Aim of the task.
Extend the text below about researchers describing the women in STEM they admire, starting right after its last sentence.

Passage.

*** Block opens ***

Postdoctoral Research Associate at Great Lakes Bioenergy Research Center
"The person that I admire within STEM is Catherine Kling, a Tisch university professor in the Dyson School of Applied Economics and Management and Faculty Director at the Atkinson Center for a Sustainable Future at Cornell University. I had the pleasure of meeting her when I was a graduate student at Iowa State University, and interacted with her on several occasions.
She is an incredible scientist and hardworking person who at the same time holds a very humble, honest heart and soul. A scientist highly committed to protecting the environment (e.g., water quality), reflected in all her outstanding and influential work on Environmental Economics and Policy (e.g., implementation of conservation policies in the Midwest). Cathy pulls together multidisciplinary teams to respond to complex environmental problems and proposed solutions to be translated into policy. An awesome scientist, headstrong woman that cares a lot about the future of our world.
Science needs more profiles like Cathy’s, highly committed and proactively working toward the protection of our environment, while at the same time to be great leaders and team-members of multidisciplinary projects."
Assistant Professor of Engineering Physics at University of Wisconsin–Madison
"The women I look up to in STEM are my aunt, Dr. Cindi Burnell, and one of my PhD dissertation advisors, Dr. Cynthia Phillips (PhD Physics from UW-Madison). I have so many great memories of my Aunt Cindi bringing along science experiments when she babysat me and my very first time seeing a real lab was when she took me to graduate school with her. My curiosity and love of science brought me to Princeton University and the male dominated field of fusion energy and plasma science. Part of the reason I'm doing the research I do now is because of Dr. Phillips - she was a brilliant scientist, lecturer and mentor and it was with her guidance that I found a passion in wave physics and saw first-hand that women can succeed in our field."

*** Block closes ***

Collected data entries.
*** Block opens ***

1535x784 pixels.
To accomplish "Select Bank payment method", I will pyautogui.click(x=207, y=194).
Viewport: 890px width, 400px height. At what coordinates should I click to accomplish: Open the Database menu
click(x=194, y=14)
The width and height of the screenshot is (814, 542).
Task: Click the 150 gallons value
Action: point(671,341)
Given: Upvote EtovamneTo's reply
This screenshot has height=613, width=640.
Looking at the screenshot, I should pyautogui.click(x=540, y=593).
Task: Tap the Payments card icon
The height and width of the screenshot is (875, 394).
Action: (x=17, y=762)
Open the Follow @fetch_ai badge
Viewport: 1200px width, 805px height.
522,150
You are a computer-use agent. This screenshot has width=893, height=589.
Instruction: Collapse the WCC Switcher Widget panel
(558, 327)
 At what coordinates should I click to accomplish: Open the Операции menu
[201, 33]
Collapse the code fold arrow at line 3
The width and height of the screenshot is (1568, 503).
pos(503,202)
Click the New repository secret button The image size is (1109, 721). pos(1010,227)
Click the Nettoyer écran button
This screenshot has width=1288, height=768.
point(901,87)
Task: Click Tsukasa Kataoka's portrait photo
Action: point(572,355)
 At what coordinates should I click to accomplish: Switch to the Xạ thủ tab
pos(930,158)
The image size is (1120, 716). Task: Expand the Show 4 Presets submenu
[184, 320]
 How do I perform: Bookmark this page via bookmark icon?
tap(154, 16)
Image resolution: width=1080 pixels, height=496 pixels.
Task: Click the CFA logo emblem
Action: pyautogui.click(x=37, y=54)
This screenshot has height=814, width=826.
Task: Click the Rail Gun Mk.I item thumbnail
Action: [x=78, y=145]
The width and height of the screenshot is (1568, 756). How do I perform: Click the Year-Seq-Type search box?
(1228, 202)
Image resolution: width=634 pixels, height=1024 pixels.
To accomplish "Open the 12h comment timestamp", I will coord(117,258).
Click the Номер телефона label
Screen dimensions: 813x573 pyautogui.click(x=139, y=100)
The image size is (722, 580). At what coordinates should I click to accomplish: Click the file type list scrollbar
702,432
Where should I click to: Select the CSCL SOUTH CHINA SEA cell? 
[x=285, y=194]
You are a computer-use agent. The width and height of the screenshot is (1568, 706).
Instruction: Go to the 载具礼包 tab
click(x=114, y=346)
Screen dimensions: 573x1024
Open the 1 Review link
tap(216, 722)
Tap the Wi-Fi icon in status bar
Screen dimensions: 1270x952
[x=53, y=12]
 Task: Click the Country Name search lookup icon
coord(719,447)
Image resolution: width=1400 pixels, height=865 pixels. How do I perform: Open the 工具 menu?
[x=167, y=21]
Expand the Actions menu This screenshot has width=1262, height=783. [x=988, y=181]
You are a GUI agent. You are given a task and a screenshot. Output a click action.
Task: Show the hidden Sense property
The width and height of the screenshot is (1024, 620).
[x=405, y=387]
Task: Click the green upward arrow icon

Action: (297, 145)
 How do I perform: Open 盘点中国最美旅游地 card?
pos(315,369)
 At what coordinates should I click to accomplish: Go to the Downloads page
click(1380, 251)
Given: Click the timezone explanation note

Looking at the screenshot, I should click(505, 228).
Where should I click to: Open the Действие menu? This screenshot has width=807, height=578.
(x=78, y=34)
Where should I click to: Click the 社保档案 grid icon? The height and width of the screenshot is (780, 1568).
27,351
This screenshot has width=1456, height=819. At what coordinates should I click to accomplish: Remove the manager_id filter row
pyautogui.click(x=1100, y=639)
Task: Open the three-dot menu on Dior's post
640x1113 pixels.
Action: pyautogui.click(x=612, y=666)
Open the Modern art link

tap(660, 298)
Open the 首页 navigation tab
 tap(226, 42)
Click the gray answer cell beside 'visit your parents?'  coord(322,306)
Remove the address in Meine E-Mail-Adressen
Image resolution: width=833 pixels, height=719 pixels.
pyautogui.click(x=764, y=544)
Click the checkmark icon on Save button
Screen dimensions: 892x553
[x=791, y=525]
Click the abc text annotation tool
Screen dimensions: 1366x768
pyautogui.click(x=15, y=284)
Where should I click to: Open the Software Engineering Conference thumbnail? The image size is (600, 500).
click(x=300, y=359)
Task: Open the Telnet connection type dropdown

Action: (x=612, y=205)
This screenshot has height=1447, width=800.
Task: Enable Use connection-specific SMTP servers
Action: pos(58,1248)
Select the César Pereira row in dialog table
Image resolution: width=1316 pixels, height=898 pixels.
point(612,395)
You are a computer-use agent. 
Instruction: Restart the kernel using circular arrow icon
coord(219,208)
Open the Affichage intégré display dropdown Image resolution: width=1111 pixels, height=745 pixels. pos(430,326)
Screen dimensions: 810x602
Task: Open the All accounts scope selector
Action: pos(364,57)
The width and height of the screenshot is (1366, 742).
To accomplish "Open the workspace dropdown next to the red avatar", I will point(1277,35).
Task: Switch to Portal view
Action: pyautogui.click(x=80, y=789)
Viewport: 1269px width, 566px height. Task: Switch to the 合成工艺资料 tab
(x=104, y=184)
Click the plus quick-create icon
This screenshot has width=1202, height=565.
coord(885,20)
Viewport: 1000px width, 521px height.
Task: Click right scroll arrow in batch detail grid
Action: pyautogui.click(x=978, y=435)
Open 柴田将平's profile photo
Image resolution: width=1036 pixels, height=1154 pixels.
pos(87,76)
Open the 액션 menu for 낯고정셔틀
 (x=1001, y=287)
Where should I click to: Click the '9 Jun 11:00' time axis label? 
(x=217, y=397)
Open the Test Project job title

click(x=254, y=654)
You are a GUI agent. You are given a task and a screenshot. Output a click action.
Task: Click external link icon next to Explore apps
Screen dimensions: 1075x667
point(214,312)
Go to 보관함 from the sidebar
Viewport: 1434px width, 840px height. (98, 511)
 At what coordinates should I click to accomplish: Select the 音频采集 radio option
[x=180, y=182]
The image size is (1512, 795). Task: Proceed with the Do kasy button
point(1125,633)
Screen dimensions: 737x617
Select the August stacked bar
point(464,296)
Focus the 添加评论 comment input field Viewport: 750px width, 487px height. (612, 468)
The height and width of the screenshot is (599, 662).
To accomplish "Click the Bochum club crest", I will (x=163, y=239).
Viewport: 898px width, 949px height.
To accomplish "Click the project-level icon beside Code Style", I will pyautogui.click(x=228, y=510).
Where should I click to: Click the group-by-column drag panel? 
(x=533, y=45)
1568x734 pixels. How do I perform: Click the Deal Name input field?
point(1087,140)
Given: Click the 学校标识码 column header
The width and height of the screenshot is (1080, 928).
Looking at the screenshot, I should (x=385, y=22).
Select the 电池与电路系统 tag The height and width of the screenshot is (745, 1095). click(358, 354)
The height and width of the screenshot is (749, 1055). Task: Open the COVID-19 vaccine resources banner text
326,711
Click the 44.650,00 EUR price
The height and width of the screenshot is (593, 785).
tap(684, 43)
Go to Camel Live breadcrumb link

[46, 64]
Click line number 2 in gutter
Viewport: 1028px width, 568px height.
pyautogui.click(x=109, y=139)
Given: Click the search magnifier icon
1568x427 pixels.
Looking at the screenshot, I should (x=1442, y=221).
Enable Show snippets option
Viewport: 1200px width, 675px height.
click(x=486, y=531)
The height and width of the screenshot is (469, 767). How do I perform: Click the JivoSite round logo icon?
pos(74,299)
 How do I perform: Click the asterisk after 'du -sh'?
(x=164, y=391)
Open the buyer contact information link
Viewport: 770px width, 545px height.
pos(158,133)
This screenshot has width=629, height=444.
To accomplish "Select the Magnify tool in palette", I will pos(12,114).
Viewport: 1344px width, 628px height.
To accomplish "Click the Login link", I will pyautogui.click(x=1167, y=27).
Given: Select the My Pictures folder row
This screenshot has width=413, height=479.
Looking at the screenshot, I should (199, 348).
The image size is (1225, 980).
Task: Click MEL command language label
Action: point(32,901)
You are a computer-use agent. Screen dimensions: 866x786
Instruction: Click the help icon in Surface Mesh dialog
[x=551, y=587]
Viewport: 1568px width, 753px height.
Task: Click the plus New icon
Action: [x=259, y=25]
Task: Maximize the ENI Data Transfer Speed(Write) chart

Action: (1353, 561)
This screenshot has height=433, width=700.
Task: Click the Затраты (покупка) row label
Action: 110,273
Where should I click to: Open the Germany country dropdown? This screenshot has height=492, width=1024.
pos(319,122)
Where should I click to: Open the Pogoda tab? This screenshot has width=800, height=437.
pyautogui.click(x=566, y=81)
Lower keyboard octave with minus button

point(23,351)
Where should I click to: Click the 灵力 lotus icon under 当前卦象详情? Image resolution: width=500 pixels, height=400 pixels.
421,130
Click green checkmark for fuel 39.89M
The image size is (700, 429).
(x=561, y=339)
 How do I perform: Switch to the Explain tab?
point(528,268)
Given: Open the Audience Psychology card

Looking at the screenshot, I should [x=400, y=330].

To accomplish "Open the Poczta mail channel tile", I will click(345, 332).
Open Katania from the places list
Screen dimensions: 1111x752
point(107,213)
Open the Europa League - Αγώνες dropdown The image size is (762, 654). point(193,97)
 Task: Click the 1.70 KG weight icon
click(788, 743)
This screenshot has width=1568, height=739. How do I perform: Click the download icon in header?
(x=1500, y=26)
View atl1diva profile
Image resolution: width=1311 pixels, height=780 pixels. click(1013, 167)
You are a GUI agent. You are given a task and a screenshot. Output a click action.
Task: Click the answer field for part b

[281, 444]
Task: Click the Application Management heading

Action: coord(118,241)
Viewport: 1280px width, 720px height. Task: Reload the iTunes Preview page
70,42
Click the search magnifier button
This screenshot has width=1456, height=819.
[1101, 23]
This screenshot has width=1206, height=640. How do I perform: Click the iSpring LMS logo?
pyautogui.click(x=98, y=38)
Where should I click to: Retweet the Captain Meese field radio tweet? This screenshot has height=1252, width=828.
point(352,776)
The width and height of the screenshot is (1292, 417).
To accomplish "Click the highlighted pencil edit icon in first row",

*** Block closes ***

Answer area.
Professor & Chair of Life Sciences Communication at University of Wisconsin–Madison
"I actually have learnt to value myself. I think it is important for all of us women in STEM to realize our self worth and combat the impostor syndrome. We need to be proud of our own accomplishments."
Research Coordinator at Great Lakes Bioenergy Research Center
"I stumbled upon Dr. Ayana Elizabeth Johnson’s Instagram this summer and she has been a great inspiration ever since! Dr. Johnson is an optimistic climate change activist who hosts an uplifting podcast about solutions to climate change. I usually feel very pessimistic about the changing climate and her voice really gives me hope and inspires me to take action."
Undergraduate Research Assistant at Michigan Tech University
"Growing up, I always looked up to Marie Curie. Not only was she the first woman to receive a nobel prize, but she received two of them in different fields. She made amazing strides in chemistry and encouraged her daughter to follow her. She was an extraordinary woman and someone I've always had a lot of respect for."